What will it take to get you motivated? I'm not even sure I can always answer that question myself. But let me close with a thought from Hope Clark's Funds for Writers newsletter this week:
What will it take?
"I don't care if you want to be a writer or a plumber, a doctor or a teacher. You need to establish your path and lay out benchmarks to reach those personal goals. The television, the movie and the dust mop can go to hell.
The only time you have is now."
Saturday, October 10, 2009
Why? Well, because it tastes good dipped in milk.
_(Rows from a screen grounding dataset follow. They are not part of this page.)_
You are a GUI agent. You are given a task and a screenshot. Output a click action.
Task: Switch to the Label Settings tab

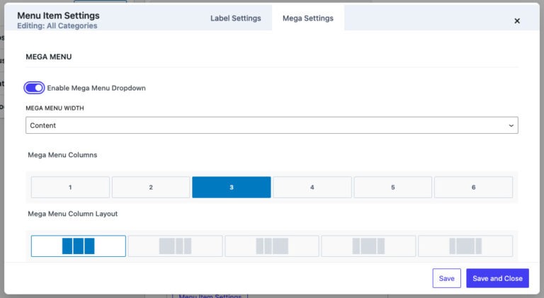[x=235, y=18]
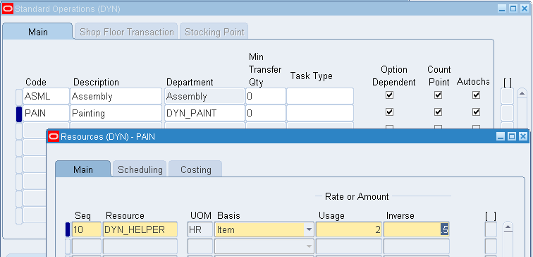Close the Resources (DYN) - PAIN window
Image resolution: width=533 pixels, height=257 pixels.
(523, 137)
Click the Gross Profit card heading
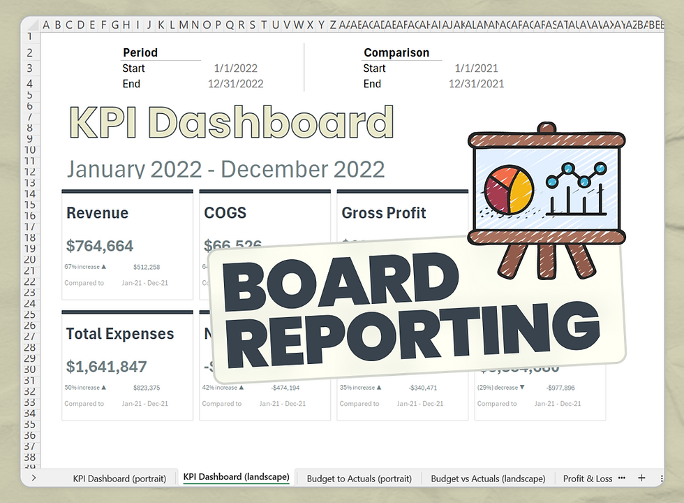This screenshot has height=503, width=684. [384, 213]
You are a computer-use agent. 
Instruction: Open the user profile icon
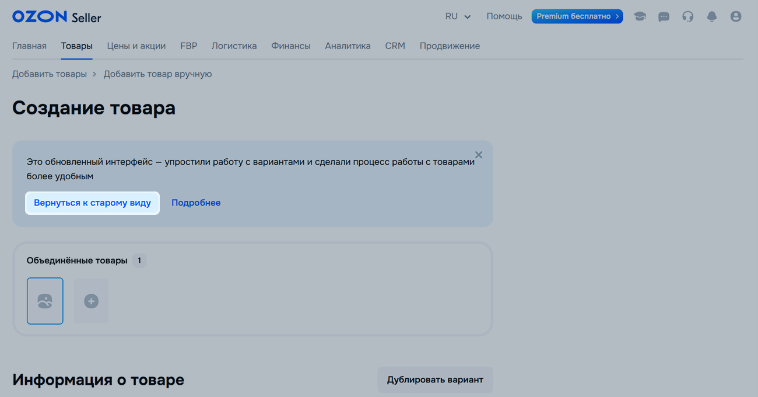[x=736, y=16]
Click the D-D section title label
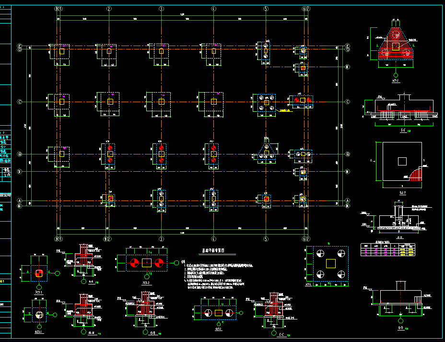 click(x=400, y=328)
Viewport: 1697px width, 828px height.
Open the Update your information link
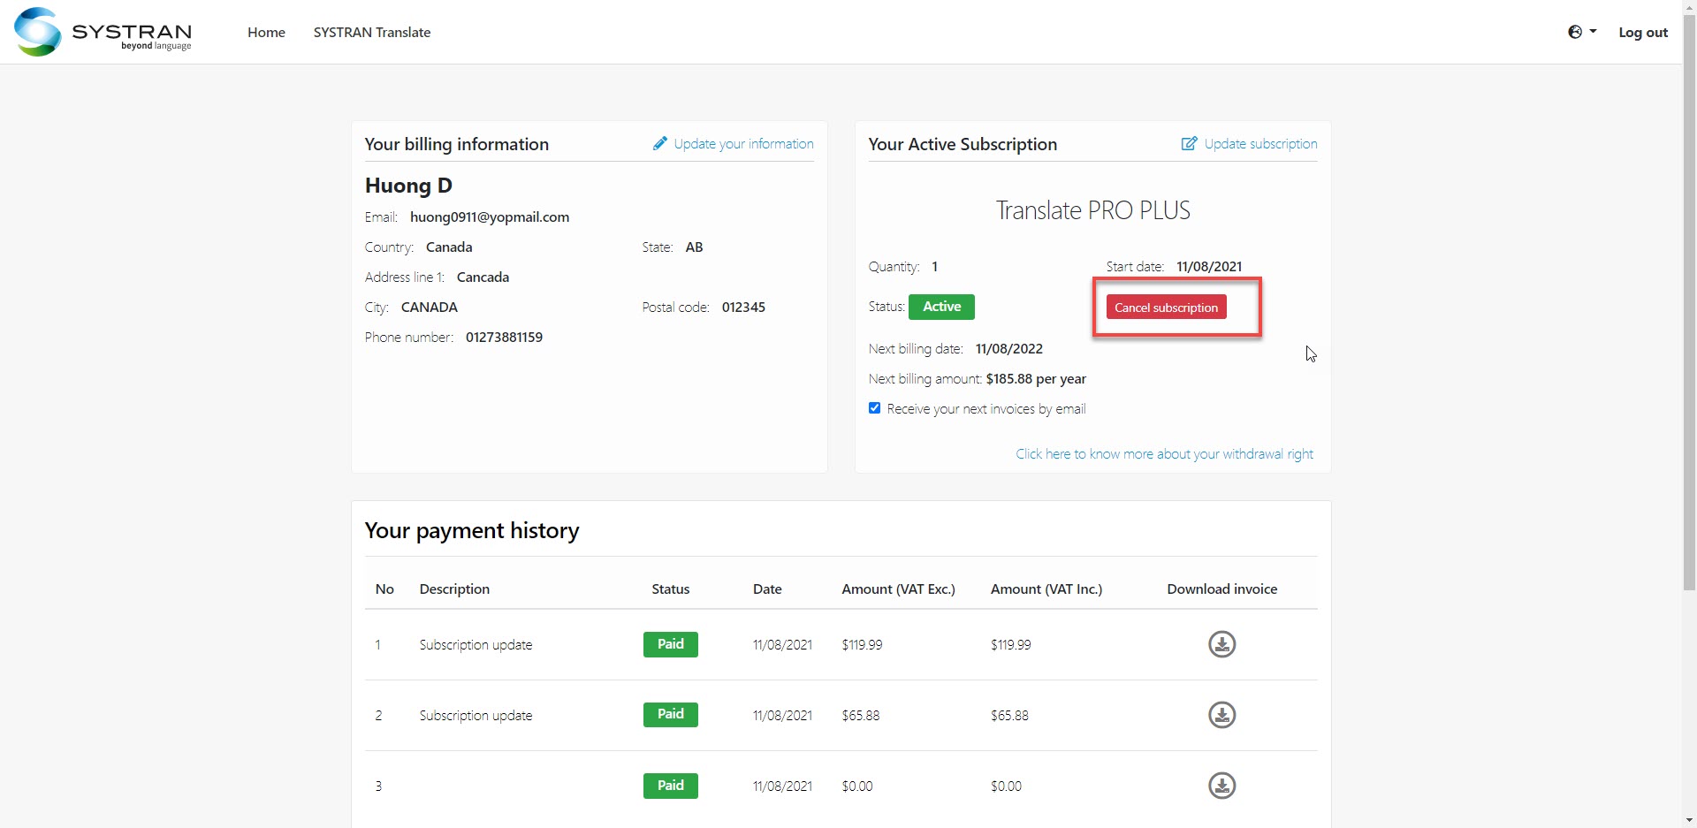[x=742, y=144]
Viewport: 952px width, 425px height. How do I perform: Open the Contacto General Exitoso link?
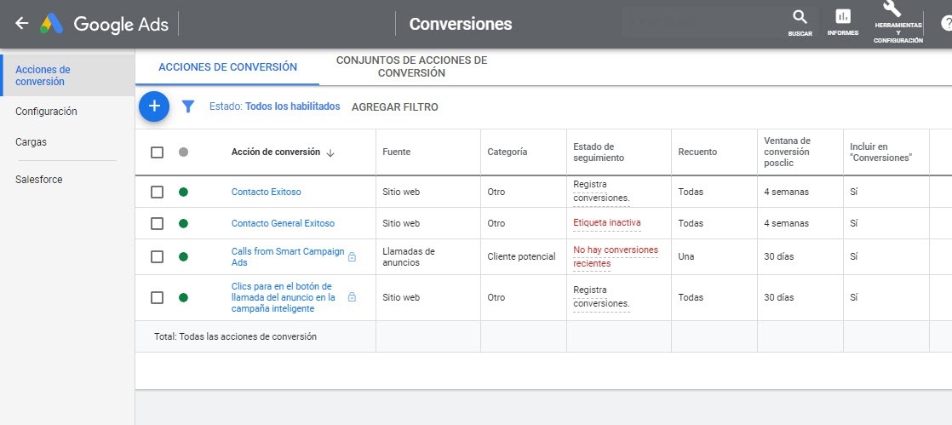283,223
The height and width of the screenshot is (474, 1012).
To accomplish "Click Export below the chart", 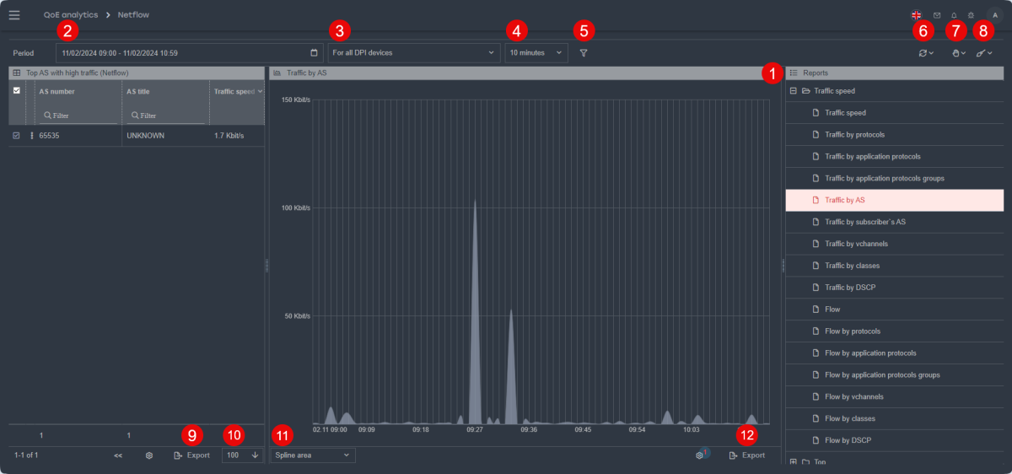I will tap(747, 455).
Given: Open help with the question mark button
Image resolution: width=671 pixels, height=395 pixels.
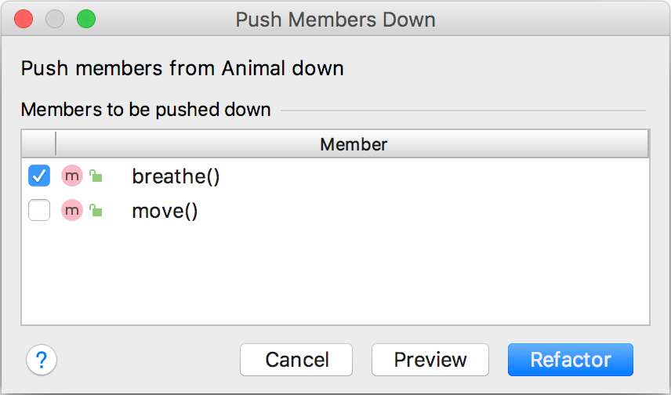Looking at the screenshot, I should [42, 360].
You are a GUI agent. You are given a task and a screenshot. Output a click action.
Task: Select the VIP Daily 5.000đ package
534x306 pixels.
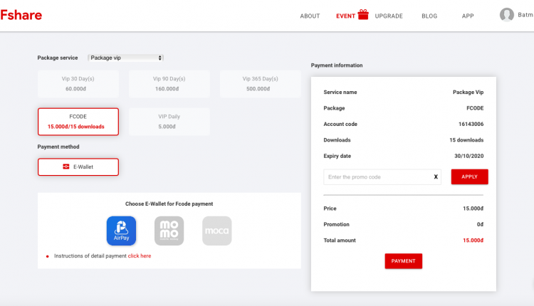[x=169, y=122]
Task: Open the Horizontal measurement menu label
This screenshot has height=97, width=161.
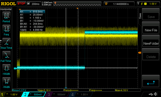Action: click(x=6, y=9)
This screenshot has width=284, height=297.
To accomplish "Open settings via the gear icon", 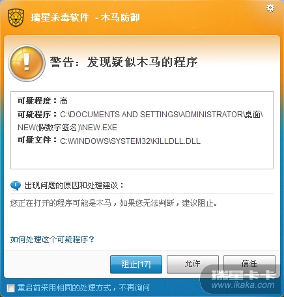I will [x=270, y=8].
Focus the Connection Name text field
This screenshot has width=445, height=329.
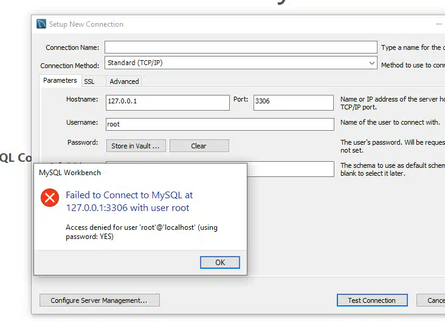pos(241,47)
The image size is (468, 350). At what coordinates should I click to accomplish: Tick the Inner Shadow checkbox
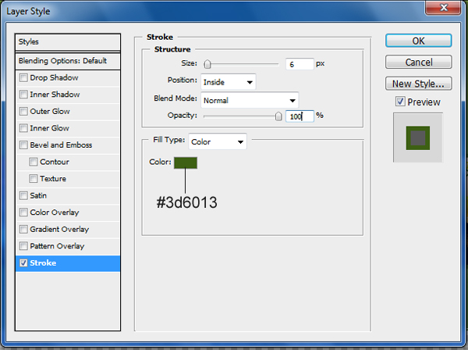coord(23,95)
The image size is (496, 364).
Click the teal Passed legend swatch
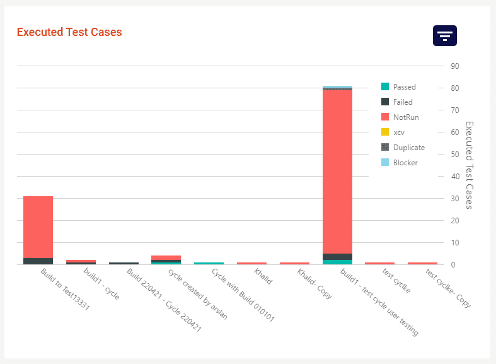(x=385, y=87)
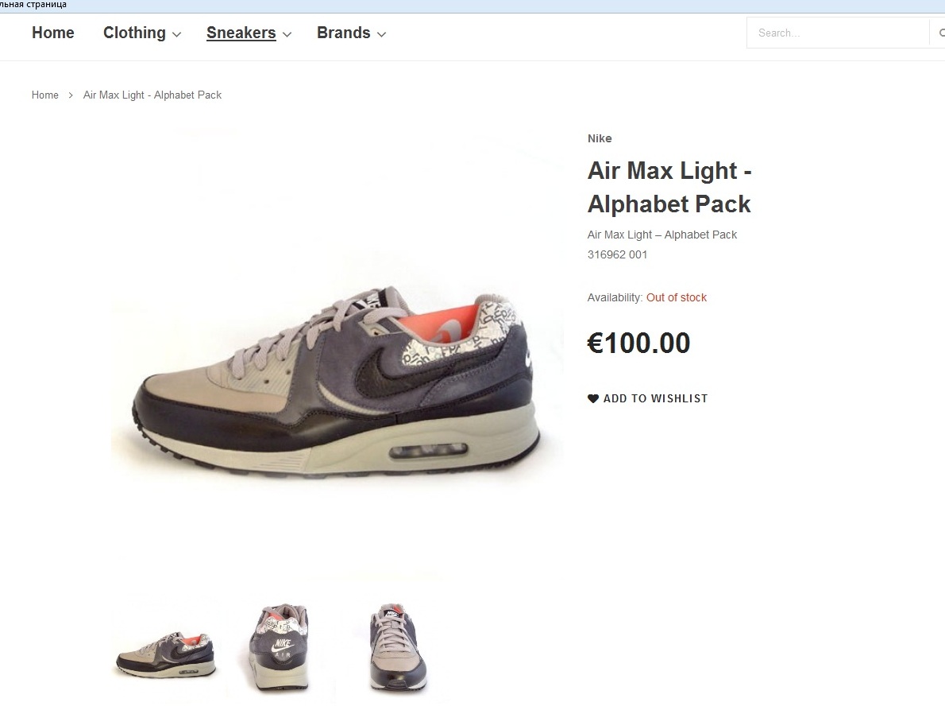
Task: Select the rear-view shoe thumbnail
Action: pyautogui.click(x=279, y=647)
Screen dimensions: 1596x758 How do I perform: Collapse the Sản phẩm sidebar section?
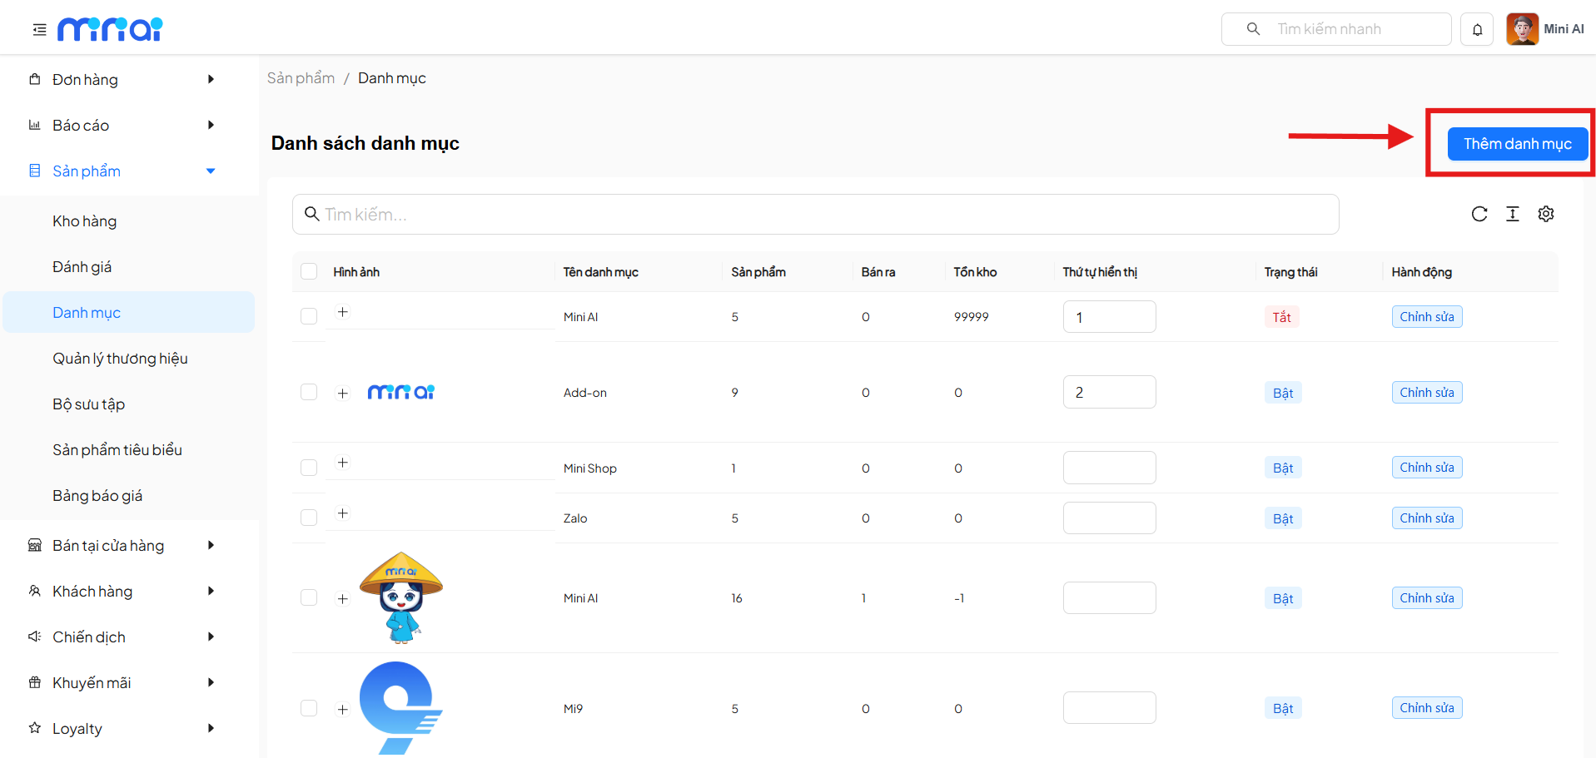211,171
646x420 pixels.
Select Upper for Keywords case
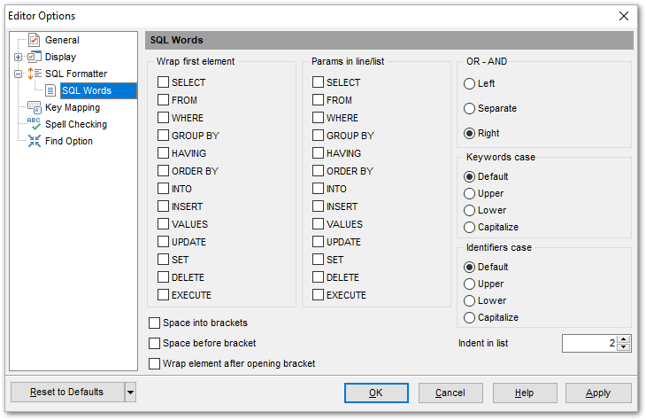(x=470, y=193)
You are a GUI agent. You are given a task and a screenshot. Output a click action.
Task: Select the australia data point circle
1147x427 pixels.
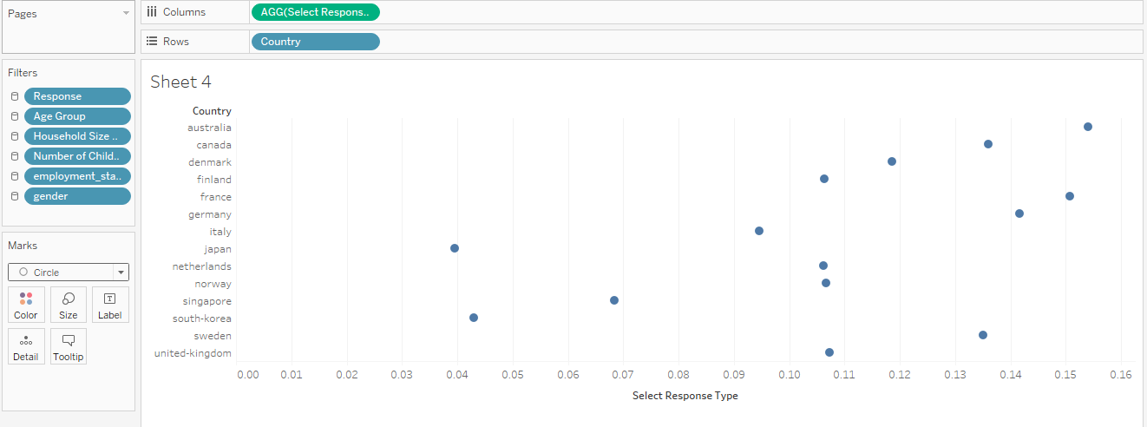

Okay, not really. But I like to do the crossword puzzle every morning to get my day started. It's roughly the equivalent of that first stretch of the morning. It gets the juices flowing and shakes loose the stiff spots. Trying to make the connections the puzzle maker assumes I'll be able to loosens up the mental pathways as sometimes the clues have the expected answers and sometimes you have to think in a totally different direction. Usually the puzzle has an overall theme and the major clues will all link back to that one premise. It's almost like bullet point plotting.
What do you do to get your mental processes shaken into working order? It might be worth remembering that sometimes, the pen is mightier than the spoon.
Wednesday, October 7, 2009
Figured out a simple green "recipe" that I really like, and experimented with some textures and shapes at the same time. But even more exciting for me is a fourth painting that's not turning out at all like I expected. Just like a story can take you to unexpected places, the painting has as well.
Abstract art is always fascinating because though it can speak volumes, it always seems to speak a different language to different people. Our connections to colors, to emotions, to shapes all contribute to the "appeal" of an abstract piece. It reminds me of a passage I recently read:
... The third picture was my picture. There wasn't really much to it, if you know what I mean. It was -- how can I describe it? It was kind of simple. A lot of space in it and a few great widening circles all round each other, if you can put it that way. All in different colors -- odd colors that you wouldn't expect. And here and there, there were sketchy bits of color that didn't seem to mean anything. Only somehow they did mean something! ... All I can say is that one wanted terribly to go on looking at it. (from Endless Night by Agatha Christie)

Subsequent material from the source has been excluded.